目的观察并鉴定体外单层培养的兔关节软骨细胞,分析其生物学特性。方法取3周龄健康新西兰兔双侧膝关节及股骨头软骨,以机械分离与酶阶段消化分离相结合的方法获取软骨细胞,以DMEM高糖型培养基培养,待细胞达80%90%融合时,以胰蛋白酶结合EDTA消化传代。逐日于倒置显微镜下观察和比较细胞形态,以四唑盐比色法绘制细胞生长曲线,分析细胞分化与生长能力,并采用组织学染色和ELISA的方法鉴定软骨细胞。
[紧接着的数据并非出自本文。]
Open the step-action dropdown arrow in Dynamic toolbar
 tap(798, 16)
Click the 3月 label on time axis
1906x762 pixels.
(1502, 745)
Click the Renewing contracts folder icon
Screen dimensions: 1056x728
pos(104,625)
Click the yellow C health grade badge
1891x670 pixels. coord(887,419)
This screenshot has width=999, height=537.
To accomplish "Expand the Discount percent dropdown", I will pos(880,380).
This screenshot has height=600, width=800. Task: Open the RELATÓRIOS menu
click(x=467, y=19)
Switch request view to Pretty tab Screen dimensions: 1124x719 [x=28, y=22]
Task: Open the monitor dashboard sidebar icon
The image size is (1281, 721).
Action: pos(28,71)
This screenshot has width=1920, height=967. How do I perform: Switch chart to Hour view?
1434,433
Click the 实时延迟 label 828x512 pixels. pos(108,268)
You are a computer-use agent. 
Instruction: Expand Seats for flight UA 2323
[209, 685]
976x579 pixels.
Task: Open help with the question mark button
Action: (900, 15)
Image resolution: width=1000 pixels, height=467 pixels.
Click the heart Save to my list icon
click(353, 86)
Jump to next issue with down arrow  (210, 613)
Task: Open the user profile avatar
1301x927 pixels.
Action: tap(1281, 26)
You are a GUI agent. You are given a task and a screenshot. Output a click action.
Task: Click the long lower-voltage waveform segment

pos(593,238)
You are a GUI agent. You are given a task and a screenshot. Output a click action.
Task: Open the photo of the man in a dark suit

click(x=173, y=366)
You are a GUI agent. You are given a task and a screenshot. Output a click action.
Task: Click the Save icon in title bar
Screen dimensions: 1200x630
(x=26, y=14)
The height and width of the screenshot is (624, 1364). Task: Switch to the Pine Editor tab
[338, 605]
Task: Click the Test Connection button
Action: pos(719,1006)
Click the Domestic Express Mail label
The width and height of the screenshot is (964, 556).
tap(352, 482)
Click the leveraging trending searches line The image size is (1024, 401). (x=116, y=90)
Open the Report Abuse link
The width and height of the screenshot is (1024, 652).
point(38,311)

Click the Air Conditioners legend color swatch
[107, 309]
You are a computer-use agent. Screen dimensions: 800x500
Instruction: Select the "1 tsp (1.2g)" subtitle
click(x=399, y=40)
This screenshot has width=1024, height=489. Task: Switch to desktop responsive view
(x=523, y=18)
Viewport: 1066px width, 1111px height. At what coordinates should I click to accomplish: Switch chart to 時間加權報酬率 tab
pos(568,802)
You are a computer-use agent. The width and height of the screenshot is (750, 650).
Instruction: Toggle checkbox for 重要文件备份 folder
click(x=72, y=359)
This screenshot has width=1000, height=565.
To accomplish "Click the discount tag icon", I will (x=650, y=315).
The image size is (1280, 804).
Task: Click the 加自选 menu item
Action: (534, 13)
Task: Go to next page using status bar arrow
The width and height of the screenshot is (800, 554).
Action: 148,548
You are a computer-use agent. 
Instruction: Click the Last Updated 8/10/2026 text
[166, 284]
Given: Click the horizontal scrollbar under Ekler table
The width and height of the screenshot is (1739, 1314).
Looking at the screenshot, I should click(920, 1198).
结果原代培养的兔关节软骨细胞约48～72 h贴壁,细胞形态多为小的梭形、纺锤形或三角形。传代细胞贴壁时间缩短,随传代次数增加,细胞形态逐渐向长梭形发展,而第1～3代细胞的胞形、生长与分化无显著变化。生长曲线显示,软骨细胞传代后经历典型的潜伏期、对数生长期和停滞期。H.E.染色、番红O染色及甲苯氨蓝染色细胞核被染成相应的蓝紫色、红色和蓝色,Ⅱ型胶原免疫细胞化学染色,细胞质被染成棕黄色,细胞核基本不着色。结论成功进行了兔关节软骨细胞的体外培养,并发现体外单层培养的兔关节软骨细胞有去分化的趋势,而其第1～3代细胞生物学特性相对稳定,适合软骨组织工程研究之用。